Continued: part two of our series on reopening schools during the COVID-19 crisis.
Educators serve Children and Families during COVID-19
“It’s just going to be a team sport, as far as cleaning and disinfecting goes,” says Jeff Yocum, Operations Director for The Vanguard School, an award-winning charter school in Colorado Springs.
Educators Prepare for Challenges
As children return to school during the COVID-19 crisis, educators prepare for the unprecedented challenge of teaching children during a pandemic.
“The most important thing, clearly, is the health and safety of our community,” says Yocum. But social distancing measures and distance learning put a strain on what schools do: educate.
“When you take away the student-teacher interaction, it’s a fundamental shift in how we do our business,” says Yocum. For over 25 years, The Vanguard School has prided itself on a technology-free education. Students handwrite assignments in the younger grades and teachers avoid in-classroom technology use.
But with grades 7-12 distance-learning until Sept. 10, The Vanguard School has moved previously technology-free classes entirely online. Yocum explains, “We’re really evolving as the environment around us evolves.”
Distance Learning in the Fall
Shauna Hershberger, who teaches eighth grade at Grand Mountain School, says, “I think [distance learning] is going to be more structured and effective this fall.”
Hershberger explains that when schools closed suddenly in March, many teachers had only 24 hours to prepare, crippling their transition to distance learning. “Now we’ve had time to learn from our mistakes,” she says.
Like The Vanguard School, Grand Mountain School’s older grades do not return to in-person classes until mid-September. Until then, Hershberger teaches online. She spent the summer preparing with colleagues and administration to make her online classes engaging and effective, and Hershberger now considers herself far more prepared than she was in March.
While older grades in multiple districts start remotely, younger grades in many schools are returning to in-person classes first. Marisa Honeycutt’s fourth grade class at Webster Elementary started class on Aug. 24.

In the classroom, Honeycutt expects her 9- and 10-year-old students struggling with social distancing requirements. She explains, “The masks will be…difficult for them to wear…the fact that they can’t really touch each other or get in each other’s space is going to be difficult, because that’s what kids do.”
Changing between Reopening Schools & Online Classes
But the greatest challenge for public schools may be changing between in-person and online classes. Since any student or class that comes into contact with COVID-19 must quarantine at home for 14 days, public school classes could go from online classes to in-person instruction—and back again—multiple times this year.
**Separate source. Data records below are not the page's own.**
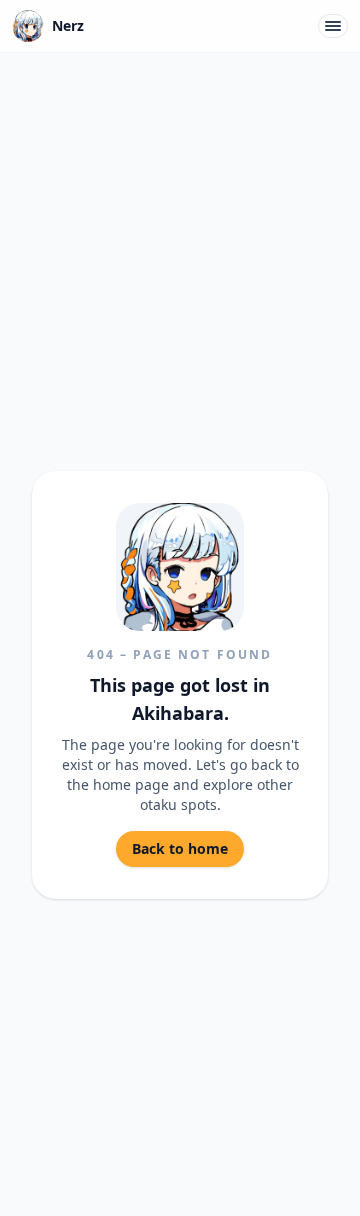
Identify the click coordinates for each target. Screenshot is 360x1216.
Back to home (180, 848)
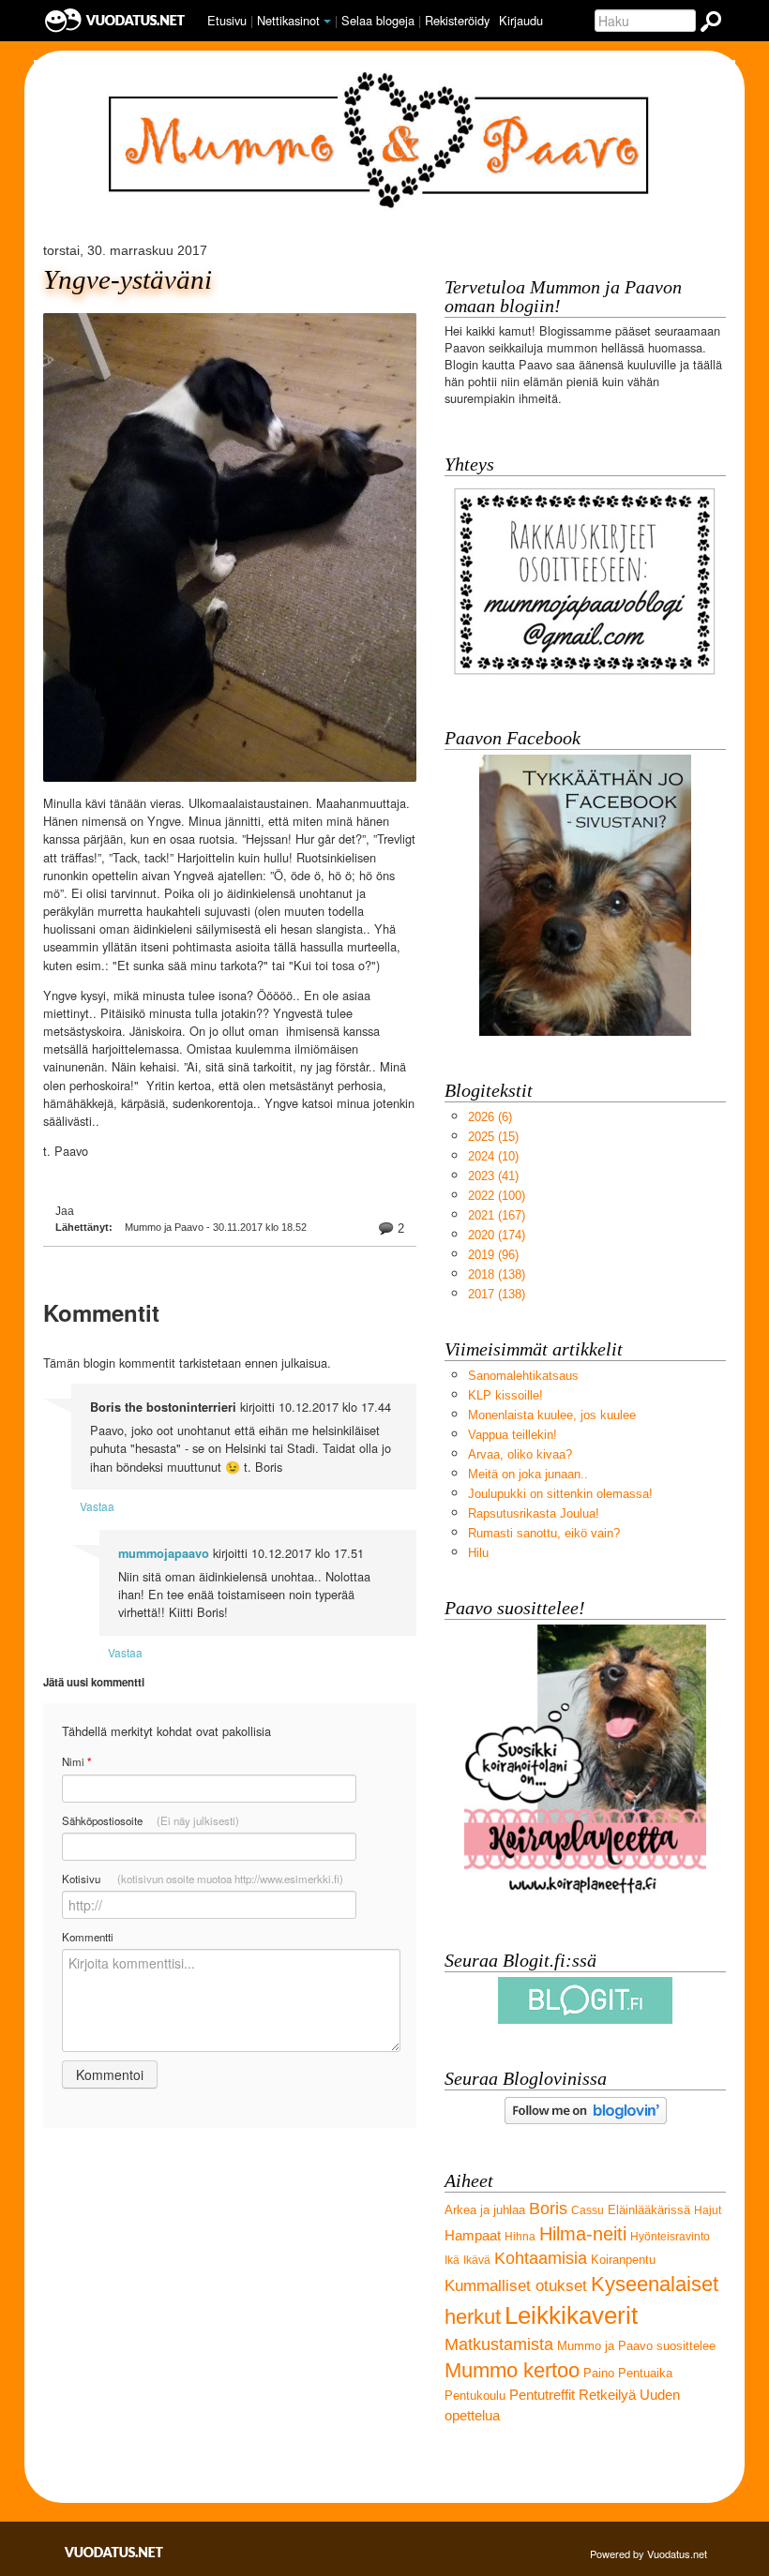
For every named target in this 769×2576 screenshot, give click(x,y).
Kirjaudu (521, 20)
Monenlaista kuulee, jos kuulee (552, 1415)
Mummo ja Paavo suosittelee (636, 2346)
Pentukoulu (475, 2396)
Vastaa (97, 1506)
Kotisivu (202, 1878)
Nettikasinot (288, 20)
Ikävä (476, 2260)
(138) (496, 1274)
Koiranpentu (623, 2260)
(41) (493, 1176)
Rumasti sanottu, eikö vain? (544, 1533)
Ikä (452, 2260)
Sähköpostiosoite (150, 1820)
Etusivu (227, 20)
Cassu (587, 2210)
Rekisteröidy (457, 20)
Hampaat (473, 2235)
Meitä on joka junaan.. (528, 1474)
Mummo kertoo (512, 2370)
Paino (598, 2373)
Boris (548, 2208)
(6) (490, 1117)
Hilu (478, 1553)
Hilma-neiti (582, 2233)
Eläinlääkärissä (649, 2210)
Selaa (378, 20)
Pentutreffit (542, 2395)
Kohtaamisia (540, 2258)
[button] (327, 21)
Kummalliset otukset (516, 2286)
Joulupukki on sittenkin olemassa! (560, 1494)
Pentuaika (645, 2373)
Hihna (520, 2236)
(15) (493, 1137)
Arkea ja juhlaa (485, 2210)
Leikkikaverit (571, 2315)
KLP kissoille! (505, 1395)
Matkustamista (499, 2344)
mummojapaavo (163, 1553)
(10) (493, 1156)
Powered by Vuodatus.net (648, 2553)
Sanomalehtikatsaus (523, 1376)
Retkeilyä (607, 2395)
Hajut (707, 2210)
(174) (496, 1235)
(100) (496, 1196)
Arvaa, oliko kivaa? (520, 1454)
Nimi (76, 1762)
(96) (493, 1255)
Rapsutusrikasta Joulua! (533, 1513)
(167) (496, 1215)
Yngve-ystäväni (127, 279)
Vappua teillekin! (512, 1435)
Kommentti (87, 1936)
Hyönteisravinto (670, 2236)
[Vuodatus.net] (114, 2552)
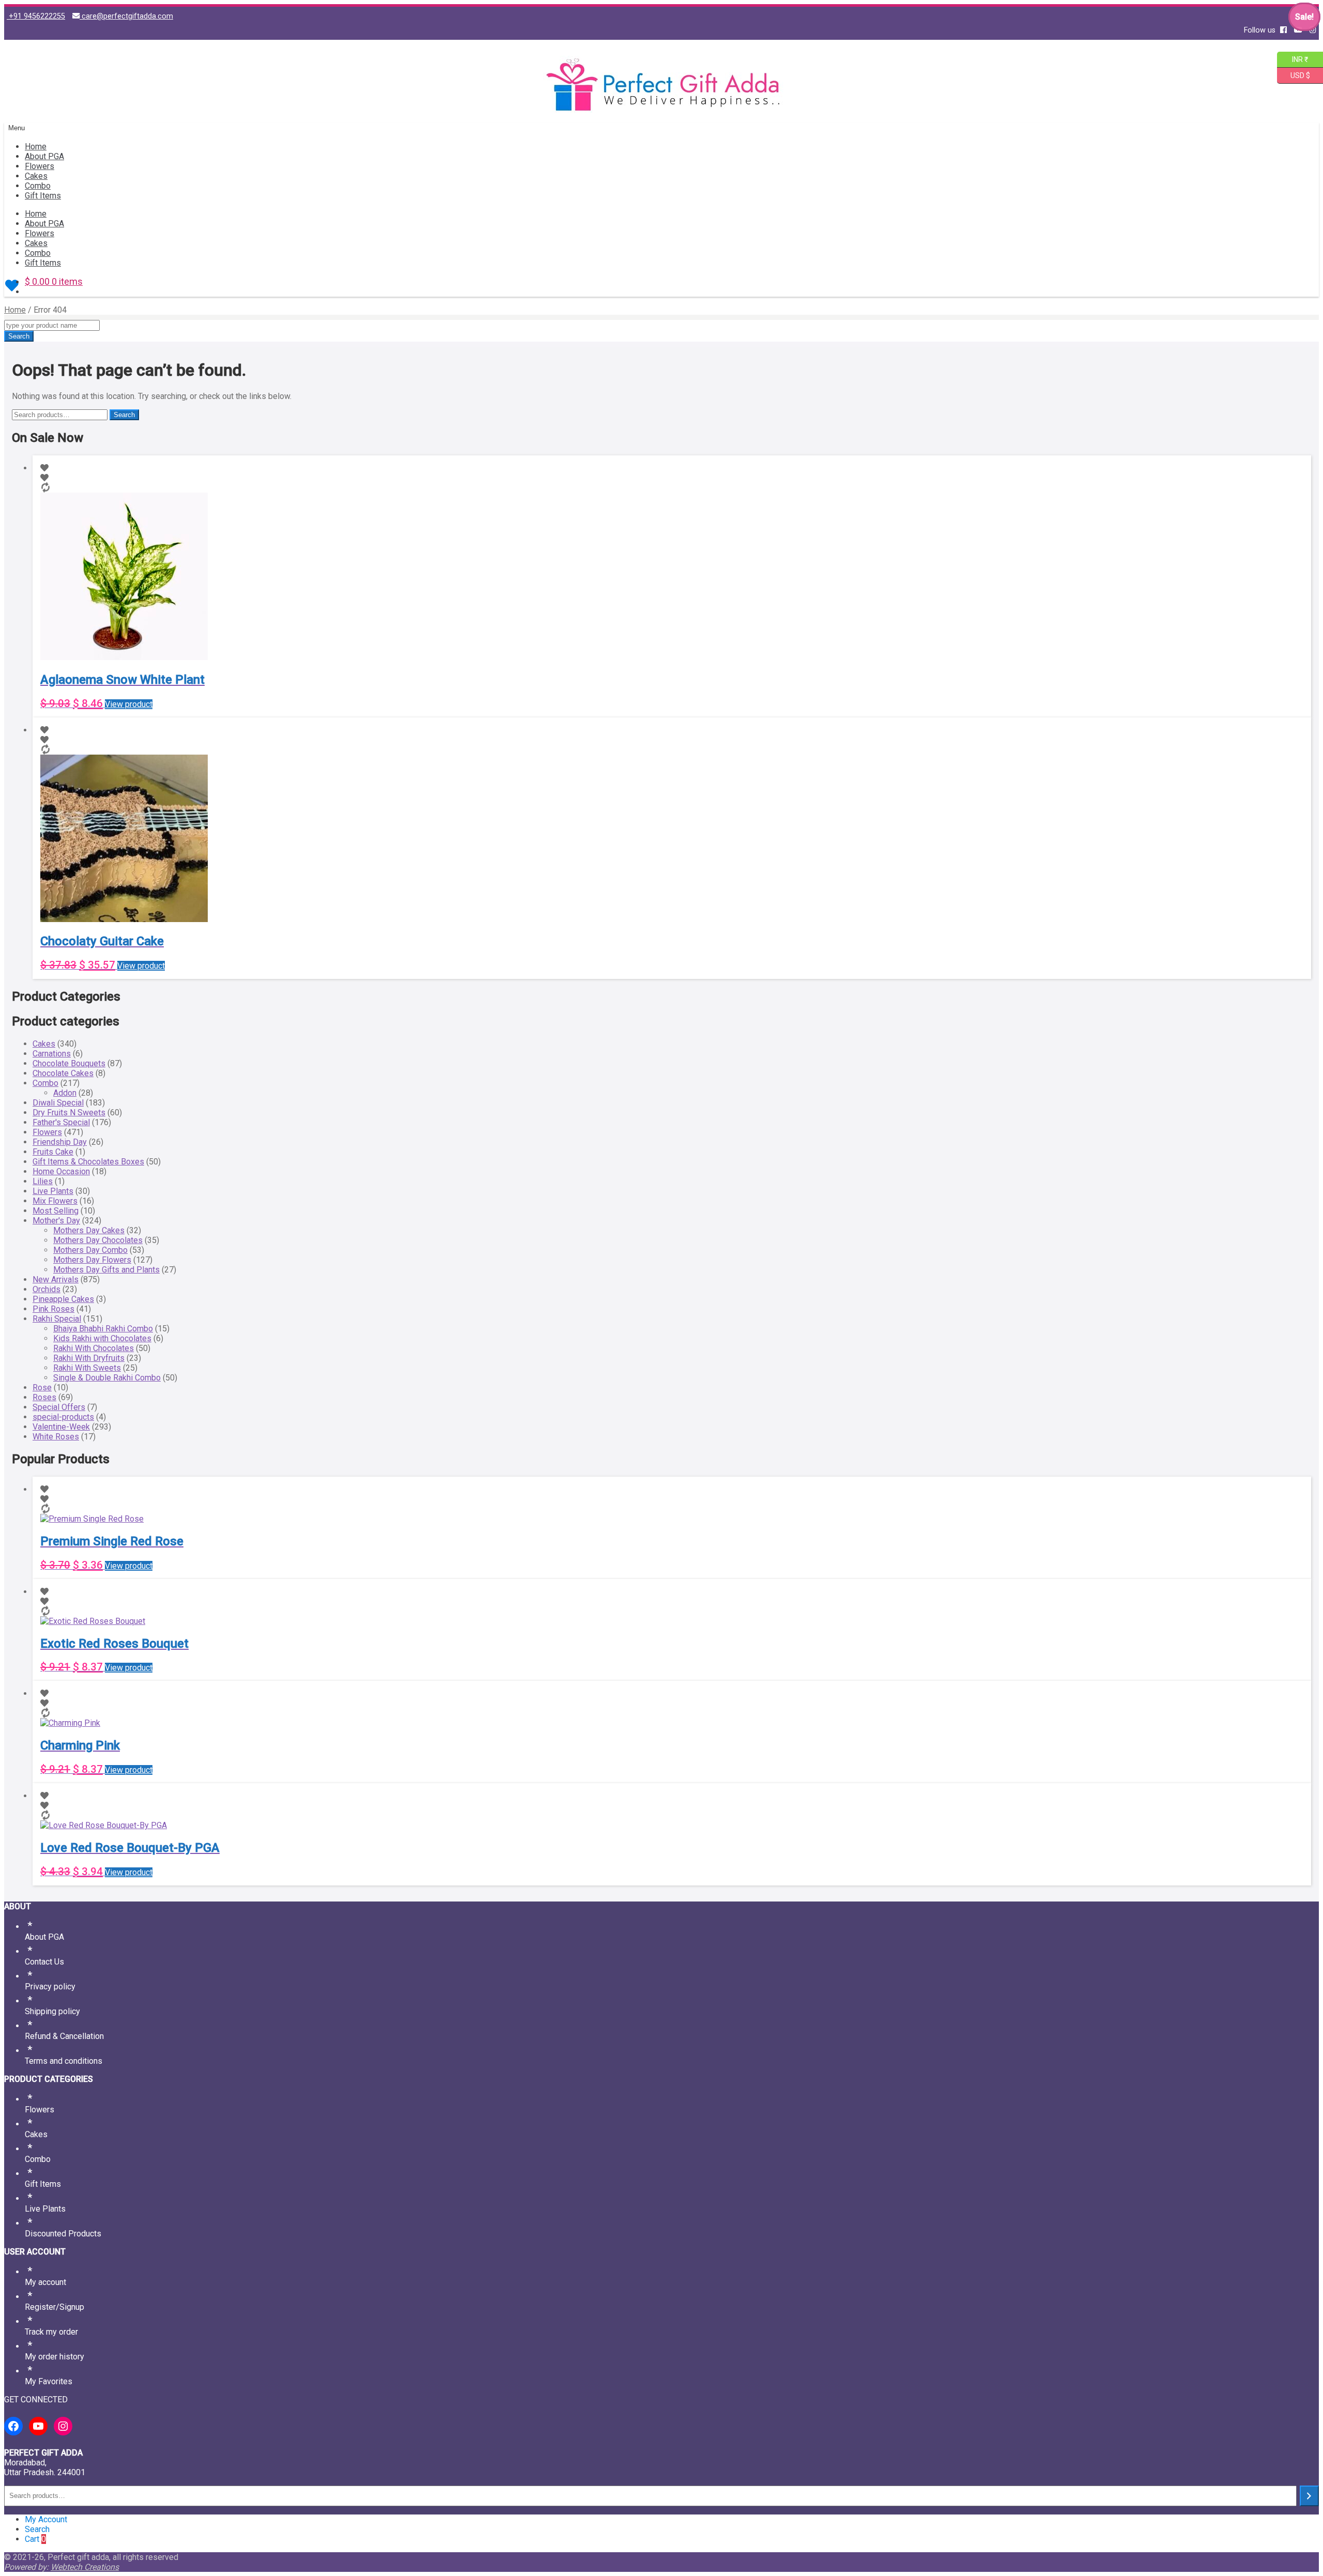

Says Hershberger, “Being flexible is going to be key.”
For families who choose not to send their children to class, public schools throughout Colorado are offering distance or e-learning for the entire schoolyear as an alternative. But distance learning poses its own threat: falling behind.
Tutor Doctor in Colorado Springs and Castle Rock is helping distance learners stay ahead of the curve. “Helping students not fall behind is essential,” says owner Marie Parsons.
Pod-Learning
This year, Tutor Doctor families may choose to get help with public school distance-learning curricula by cost-sharing a tutor with other families in a learning pod. Parsons says they will help support learning by supplementing materials from classes and reinforcing lessons.
Matthew Ozea, co-founder of FLOW Education in Denver, hopes to use pod-learning to surpass traditional class-content standards. “The overall aim and goal [of FLOW] is bigger than stopgap pandemic education,” says Ozea. He explains that the FLOW model is an enrichment model, “going above and beyond what a standard textbook is going to teach.”
Many families are rejecting public school entirely during the pandemic, rushing to put together homeschool curricula over summer break. Lori Brevik, head of Brevik Homeroom, helps families design curricula and make education decisions, providing her services on a sliding cost scale or at no charge.

During the last few weeks, Brevik, who has a PhD in Educational Administration, Research, and Policy Studies, says that parents have contacted her on a regular basis, all asking the same questions: “’What do I do?’ ‘Where do we go?’” For these families, Brevik offers both information and encouragement. She says, “The first thing I tell folks is, ‘it’s going to be OK.’”
As educators and families in the Pikes Peak Region balance health and education quality concerns, educators help families navigate uncharted territory. Says Yocum, “It doesn’t mean we can’t do it in an excellent way, it’s just different.”